■ **Problems and tasks**:
A) State whether each statement agrees with the list of anti-patterns, answering yes or no and quoting the deciding words: (i) "Vendor lock-in" means making a system excessively dependent on an externally supplied component; (ii) "Groupthink" is placed under software design anti-patterns; (iii) "Big ball of mud" describes a system with a highly layered structure.
B) In the list of anti-patterns, how is "Escalation of commitment" defined?

+++ Passage for review

Organizational anti-patterns
- Analysis paralysis: Devoting disproportionate effort to the analysis phase of a project
 - Cash cow: A profitable legacy product that often leads to complacency about new products
 - Design by committee: The result of having many contributors to a design, but no unifying vision
 - Escalation of commitment: Failing to revoke a decision when it proves wrong
 - Management by perkele: Authoritarian style of management with no tolerance for dissent
 - Moral hazard: Insulating a decision-maker from the consequences of his or her decision.
 - Mushroom management: Keeping employees uninformed and misinformed (kept in the dark and fed manure)
 - Stovepipe or Silos: A structure that supports mostly up-down flow of data but inhibits cross organizational communication
 - Vendor lock-in: Making a system excessively dependent on an externally supplied component
 
Project management anti-patterns
- Death march: Everyone knows that the project is going to be a disaster – except the CEO. However, the truth remains hidden and the project is artificially kept alive until the Day Zero finally comes ("Big Bang"). Alternative definition: Employees are pressured to work late nights and weekends on a project with an unreasonable deadline.
 - Groupthink: During groupthink, members of the group avoid promoting viewpoints outside the comfort zone of consensus thinking.
 - Smoke and mirrors: Demonstrating how unimplemented functions will appear
 - Software bloat: Allowing successive versions of a system to demand ever more resources
 
Analysis anti-patterns
- Bystander apathy: When a requirement or design decision is wrong, but the people who notice this do nothing because it affects a larger number of people.
 
Software design anti-patterns
- Abstraction inversion: Not exposing implemented functionality required by users, so that they re-implement it using higher level functions
 - Ambiguous viewpoint: Presenting a model (usually OOAD) without specifying its viewpoint
 - Big ball of mud: A system with no recognizable structure
 - Database-as-IPC: Using a database as the message queue for routine interprocess communication where a much more lightweight mechanism would be suitable
 - Gas factory: An unnecessarily complex design
 - Gold plating: Continuing to work on a task or project well past the point at which extra effort is adding value
 - Inner-platform effect: A system so customizable as to become a poor replica of the software development platform
 - Input kludge: Failing to specify and implement handling of possibly invalid input
 - Interface bloat: Making an interface so powerful that it is extremely difficult to implement
 - Magic pushbutton: Coding implementation logic directly within interface code, without using abstraction.

++++++
+++ Information given

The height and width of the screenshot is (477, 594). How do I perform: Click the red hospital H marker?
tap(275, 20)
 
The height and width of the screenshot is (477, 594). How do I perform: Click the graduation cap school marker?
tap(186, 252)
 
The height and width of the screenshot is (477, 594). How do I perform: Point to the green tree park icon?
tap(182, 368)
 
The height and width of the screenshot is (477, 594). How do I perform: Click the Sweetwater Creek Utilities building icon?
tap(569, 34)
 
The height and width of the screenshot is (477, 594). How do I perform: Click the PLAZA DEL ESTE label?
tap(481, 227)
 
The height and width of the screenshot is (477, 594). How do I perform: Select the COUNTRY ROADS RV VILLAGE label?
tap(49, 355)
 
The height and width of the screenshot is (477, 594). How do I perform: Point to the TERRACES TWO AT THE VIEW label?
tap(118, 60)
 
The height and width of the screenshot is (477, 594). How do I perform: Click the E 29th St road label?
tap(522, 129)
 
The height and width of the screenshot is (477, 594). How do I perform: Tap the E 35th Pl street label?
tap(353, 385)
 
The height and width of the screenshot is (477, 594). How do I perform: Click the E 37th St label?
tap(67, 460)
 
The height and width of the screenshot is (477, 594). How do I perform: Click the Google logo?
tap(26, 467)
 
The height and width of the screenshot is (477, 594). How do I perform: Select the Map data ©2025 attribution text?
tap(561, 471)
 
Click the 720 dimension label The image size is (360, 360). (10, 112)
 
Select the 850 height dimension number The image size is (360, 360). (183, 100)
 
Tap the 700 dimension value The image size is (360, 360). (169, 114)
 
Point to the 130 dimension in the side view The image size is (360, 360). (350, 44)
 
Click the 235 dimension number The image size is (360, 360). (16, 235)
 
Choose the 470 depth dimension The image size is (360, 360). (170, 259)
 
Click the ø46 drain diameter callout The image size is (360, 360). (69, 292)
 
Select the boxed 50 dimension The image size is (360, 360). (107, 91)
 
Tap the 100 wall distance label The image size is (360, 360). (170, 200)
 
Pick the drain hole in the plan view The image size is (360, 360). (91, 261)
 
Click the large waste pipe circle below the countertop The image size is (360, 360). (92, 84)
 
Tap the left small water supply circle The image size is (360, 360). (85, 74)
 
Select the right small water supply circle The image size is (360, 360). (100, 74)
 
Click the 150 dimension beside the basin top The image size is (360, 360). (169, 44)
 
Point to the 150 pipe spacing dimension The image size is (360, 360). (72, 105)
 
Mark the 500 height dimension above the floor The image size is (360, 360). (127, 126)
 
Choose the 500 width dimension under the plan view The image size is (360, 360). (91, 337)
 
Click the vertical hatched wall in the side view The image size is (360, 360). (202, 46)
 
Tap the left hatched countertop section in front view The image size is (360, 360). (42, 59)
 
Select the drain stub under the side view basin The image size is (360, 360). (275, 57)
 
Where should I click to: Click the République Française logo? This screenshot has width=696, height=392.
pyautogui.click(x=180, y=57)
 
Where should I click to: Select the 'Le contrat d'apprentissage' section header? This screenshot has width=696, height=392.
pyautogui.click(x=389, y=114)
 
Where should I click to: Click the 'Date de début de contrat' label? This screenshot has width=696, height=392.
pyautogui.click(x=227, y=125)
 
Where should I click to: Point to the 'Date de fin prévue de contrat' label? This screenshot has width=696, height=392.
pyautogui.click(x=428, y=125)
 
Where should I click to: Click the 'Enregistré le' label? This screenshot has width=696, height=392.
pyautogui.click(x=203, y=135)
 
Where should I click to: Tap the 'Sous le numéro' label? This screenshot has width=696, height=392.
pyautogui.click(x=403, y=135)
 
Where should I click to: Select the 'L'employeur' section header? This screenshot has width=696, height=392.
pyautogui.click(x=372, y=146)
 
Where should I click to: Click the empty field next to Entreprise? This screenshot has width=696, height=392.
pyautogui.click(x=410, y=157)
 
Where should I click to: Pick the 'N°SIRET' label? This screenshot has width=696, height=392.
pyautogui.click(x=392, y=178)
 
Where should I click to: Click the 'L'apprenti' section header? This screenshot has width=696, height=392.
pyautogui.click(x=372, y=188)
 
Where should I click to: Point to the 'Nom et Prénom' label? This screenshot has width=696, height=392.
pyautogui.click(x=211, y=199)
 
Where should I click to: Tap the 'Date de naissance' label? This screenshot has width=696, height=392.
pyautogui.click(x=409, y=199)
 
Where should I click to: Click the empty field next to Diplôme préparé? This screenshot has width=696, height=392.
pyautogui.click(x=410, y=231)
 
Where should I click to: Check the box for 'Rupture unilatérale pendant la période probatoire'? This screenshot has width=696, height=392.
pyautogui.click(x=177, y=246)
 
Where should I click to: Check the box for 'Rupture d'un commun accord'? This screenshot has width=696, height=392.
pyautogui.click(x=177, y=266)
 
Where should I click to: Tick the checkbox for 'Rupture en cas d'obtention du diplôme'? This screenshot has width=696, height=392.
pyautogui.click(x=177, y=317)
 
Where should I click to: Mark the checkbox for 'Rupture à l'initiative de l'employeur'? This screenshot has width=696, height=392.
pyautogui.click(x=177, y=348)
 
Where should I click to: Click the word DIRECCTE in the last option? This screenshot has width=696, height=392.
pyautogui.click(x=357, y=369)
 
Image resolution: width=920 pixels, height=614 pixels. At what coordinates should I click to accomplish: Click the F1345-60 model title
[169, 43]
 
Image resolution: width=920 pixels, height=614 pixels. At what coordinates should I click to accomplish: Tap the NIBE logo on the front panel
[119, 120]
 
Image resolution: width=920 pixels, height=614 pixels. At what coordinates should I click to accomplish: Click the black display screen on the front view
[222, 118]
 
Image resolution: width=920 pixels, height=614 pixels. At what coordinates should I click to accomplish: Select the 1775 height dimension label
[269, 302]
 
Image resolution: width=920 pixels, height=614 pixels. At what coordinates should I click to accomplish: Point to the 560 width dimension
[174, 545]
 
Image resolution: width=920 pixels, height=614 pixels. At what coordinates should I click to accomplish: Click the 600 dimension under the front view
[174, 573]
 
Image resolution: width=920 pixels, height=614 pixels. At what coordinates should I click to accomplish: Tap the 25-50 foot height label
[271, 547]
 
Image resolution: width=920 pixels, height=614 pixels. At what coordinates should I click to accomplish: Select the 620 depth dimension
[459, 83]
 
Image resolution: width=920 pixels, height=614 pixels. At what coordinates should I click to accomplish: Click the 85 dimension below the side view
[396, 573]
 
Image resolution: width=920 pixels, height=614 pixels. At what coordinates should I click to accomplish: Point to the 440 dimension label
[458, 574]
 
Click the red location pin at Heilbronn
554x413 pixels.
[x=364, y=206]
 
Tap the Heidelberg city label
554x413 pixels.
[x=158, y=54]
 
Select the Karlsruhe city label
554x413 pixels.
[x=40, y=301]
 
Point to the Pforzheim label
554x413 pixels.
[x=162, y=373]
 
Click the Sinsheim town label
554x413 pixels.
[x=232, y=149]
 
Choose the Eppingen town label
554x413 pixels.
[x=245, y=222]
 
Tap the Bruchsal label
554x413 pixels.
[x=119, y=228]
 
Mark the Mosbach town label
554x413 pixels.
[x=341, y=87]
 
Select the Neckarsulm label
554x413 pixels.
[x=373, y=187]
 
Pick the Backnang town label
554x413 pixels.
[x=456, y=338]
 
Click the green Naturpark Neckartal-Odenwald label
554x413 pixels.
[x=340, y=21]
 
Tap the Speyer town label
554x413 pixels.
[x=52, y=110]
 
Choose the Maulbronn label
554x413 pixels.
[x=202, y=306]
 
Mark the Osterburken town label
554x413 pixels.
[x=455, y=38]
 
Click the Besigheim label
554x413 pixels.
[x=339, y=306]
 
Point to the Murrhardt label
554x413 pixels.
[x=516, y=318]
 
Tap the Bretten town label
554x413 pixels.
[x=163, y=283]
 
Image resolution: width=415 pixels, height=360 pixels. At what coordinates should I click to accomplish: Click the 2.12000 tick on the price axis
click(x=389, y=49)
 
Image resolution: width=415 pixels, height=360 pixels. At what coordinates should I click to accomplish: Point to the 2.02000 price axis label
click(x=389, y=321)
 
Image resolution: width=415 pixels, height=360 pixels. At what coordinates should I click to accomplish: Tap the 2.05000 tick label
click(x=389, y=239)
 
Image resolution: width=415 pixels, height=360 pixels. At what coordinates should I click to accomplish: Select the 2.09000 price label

++++++

■ **Your written answers**:
A)
(i) Yes: "Vendor lock-in: Making a system excessively dependent on an externally supplied component"
(ii) No: it appears under the heading "Project management anti-patterns"
(iii) No: "Big ball of mud: A system with no recognizable structure"

B) Failing to revoke a decision when it proves wrong.